How many parameters are estimated in the model pooling all plots together vs. the model considering a different intercept for each plot?

The answer is 3 (intercept, slope, residual variance) vs. 12 (10 intercepts, 1 slope, 1 residual variance).

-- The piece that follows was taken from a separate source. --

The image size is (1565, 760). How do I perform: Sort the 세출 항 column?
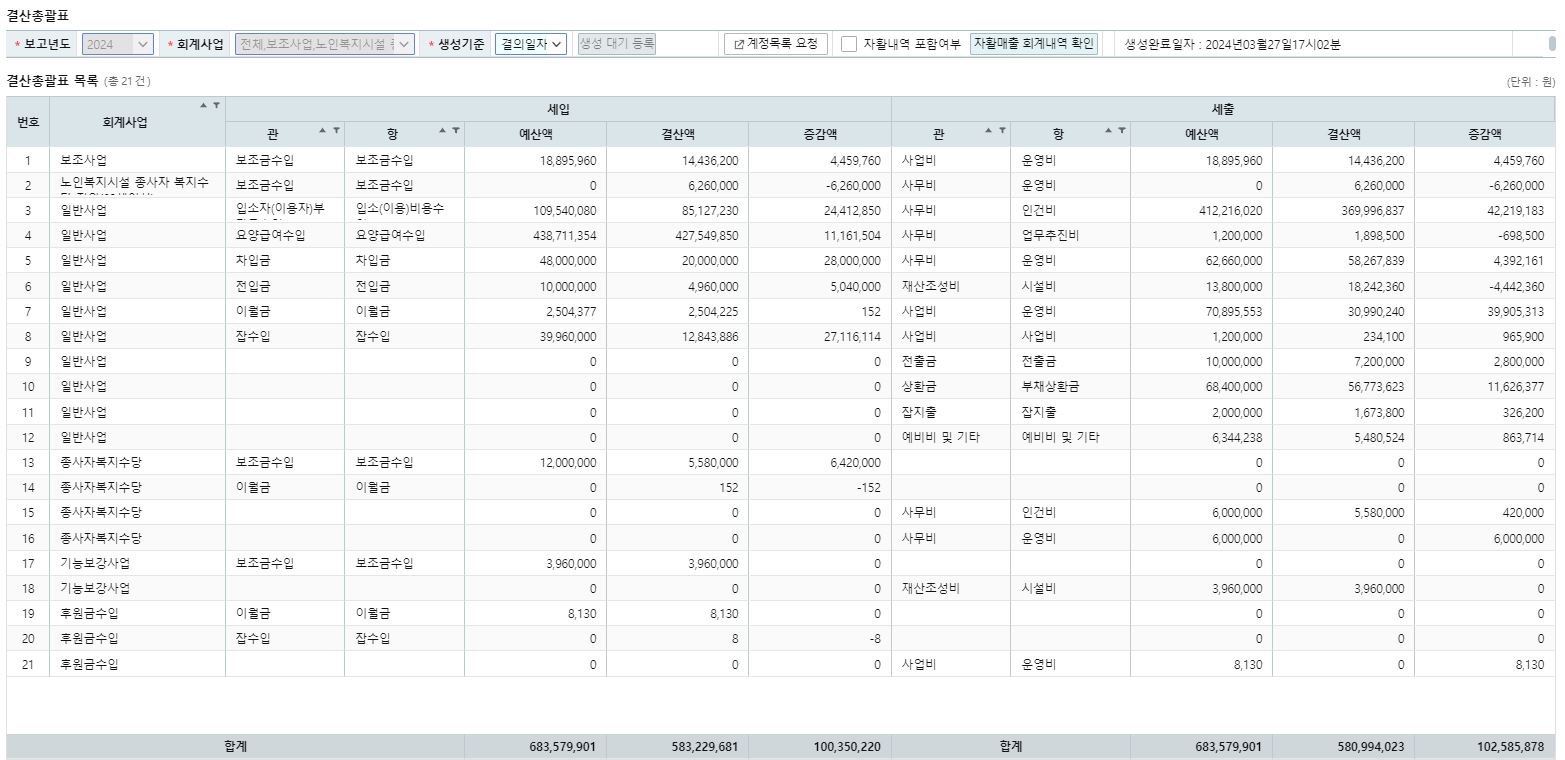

Mixed models enable us to make a compromise between the two models by accounting for plot-to-plot variability.

Recall that:
$$
  \begin{aligned}  
  y_{ij} \sim N(\mu_{ij},\sigma^2) \\
  \mu{ij} = a_{j} + b x_{i} \\  
  a_{j} \sim N\left( \mu_a,\tau^2 \right) \\  
  \end{aligned}  
$$

How does this GLMM formulation translate into in our example? In our example, it translates into:

$$
  \begin{aligned}  
  \text{Height}_{ij} \sim N(\mu_{ij},\sigma^2) \\
  \mu_{ij} = a_{j} + b \;DBH_{i} \\  
  a_{j} \sim N\left( \mu_a,\tau^2 \right) \\
  j = 1, \ldots, 10 \; \text{(plots)} \\  
  \end{aligned}  
$$

We have the gradient:

- **complete pooling**: Single overall intercept.
    - `lm (height ~ dbh)`

- **no pooling**: One *independent* intercept for each plot.
    - `lm (height ~ dbh + factor(plot))`

- **partial pooling**: Inter-related intercepts.
    - `lmer(height ~ dbh + (1 | plot))`


Fit model with plot as a random effect. Comment on the outputs.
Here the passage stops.